* **ACTIVITY**
Repeat every record below exactly as written.

* **DATA TO PROCESS**
>>>

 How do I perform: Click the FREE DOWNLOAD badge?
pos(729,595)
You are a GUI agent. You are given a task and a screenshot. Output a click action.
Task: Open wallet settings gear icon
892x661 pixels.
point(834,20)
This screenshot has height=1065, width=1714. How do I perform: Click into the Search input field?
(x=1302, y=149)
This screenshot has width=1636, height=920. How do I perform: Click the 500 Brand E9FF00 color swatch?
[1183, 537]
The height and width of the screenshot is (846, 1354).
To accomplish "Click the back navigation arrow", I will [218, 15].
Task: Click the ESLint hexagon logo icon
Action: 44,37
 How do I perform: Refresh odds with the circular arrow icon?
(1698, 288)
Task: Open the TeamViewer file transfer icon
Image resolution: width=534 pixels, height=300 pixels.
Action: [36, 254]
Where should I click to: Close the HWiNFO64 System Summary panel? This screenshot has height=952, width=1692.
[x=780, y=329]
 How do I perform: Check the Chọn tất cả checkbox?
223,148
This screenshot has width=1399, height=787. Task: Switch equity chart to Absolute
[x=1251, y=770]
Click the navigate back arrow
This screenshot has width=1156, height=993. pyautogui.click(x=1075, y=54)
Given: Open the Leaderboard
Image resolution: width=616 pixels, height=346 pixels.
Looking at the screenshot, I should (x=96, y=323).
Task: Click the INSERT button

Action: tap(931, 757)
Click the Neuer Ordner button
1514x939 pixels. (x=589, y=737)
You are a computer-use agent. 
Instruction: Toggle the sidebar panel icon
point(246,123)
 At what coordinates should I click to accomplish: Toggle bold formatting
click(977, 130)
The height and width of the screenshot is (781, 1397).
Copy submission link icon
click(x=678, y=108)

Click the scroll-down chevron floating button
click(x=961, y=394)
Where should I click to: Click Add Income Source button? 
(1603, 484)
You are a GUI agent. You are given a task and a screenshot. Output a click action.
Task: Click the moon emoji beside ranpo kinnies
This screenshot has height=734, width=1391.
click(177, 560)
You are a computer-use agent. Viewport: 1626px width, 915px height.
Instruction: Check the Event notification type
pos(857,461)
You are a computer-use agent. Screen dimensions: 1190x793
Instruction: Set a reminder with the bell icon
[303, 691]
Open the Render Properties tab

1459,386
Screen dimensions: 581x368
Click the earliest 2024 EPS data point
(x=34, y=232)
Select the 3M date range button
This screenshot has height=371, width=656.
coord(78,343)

<<<

* **EXERCISE RESULT**
 How do I perform: Click the FREE DOWNLOAD badge?
pos(729,595)
You are a GUI agent. You are given a task and a screenshot. Output a click action.
Task: Open wallet settings gear icon
892x661 pixels.
point(834,20)
This screenshot has height=1065, width=1714. How do I perform: Click into the Search input field?
(x=1302, y=149)
This screenshot has width=1636, height=920. How do I perform: Click the 500 Brand E9FF00 color swatch?
[1183, 537]
The height and width of the screenshot is (846, 1354).
To accomplish "Click the back navigation arrow", I will [218, 15].
Task: Click the ESLint hexagon logo icon
Action: 44,37
 How do I perform: Refresh odds with the circular arrow icon?
(1698, 288)
Task: Open the TeamViewer file transfer icon
Image resolution: width=534 pixels, height=300 pixels.
Action: [36, 254]
Where should I click to: Close the HWiNFO64 System Summary panel? This screenshot has height=952, width=1692.
[x=780, y=329]
 How do I perform: Check the Chọn tất cả checkbox?
223,148
This screenshot has width=1399, height=787. Task: Switch equity chart to Absolute
[x=1251, y=770]
Click the navigate back arrow
This screenshot has width=1156, height=993. pyautogui.click(x=1075, y=54)
Given: Open the Leaderboard
Image resolution: width=616 pixels, height=346 pixels.
Looking at the screenshot, I should (x=96, y=323).
Task: Click the INSERT button

Action: tap(931, 757)
Click the Neuer Ordner button
1514x939 pixels. (x=589, y=737)
You are a computer-use agent. 
Instruction: Toggle the sidebar panel icon
point(246,123)
 At what coordinates should I click to accomplish: Toggle bold formatting
click(977, 130)
The height and width of the screenshot is (781, 1397).
Copy submission link icon
click(x=678, y=108)

Click the scroll-down chevron floating button
click(x=961, y=394)
Where should I click to: Click Add Income Source button? 
(1603, 484)
You are a GUI agent. You are given a task and a screenshot. Output a click action.
Task: Click the moon emoji beside ranpo kinnies
This screenshot has height=734, width=1391.
click(177, 560)
You are a computer-use agent. Viewport: 1626px width, 915px height.
Instruction: Check the Event notification type
pos(857,461)
You are a computer-use agent. Screen dimensions: 1190x793
Instruction: Set a reminder with the bell icon
[303, 691]
Open the Render Properties tab

1459,386
Screen dimensions: 581x368
Click the earliest 2024 EPS data point
(x=34, y=232)
Select the 3M date range button
This screenshot has height=371, width=656.
coord(78,343)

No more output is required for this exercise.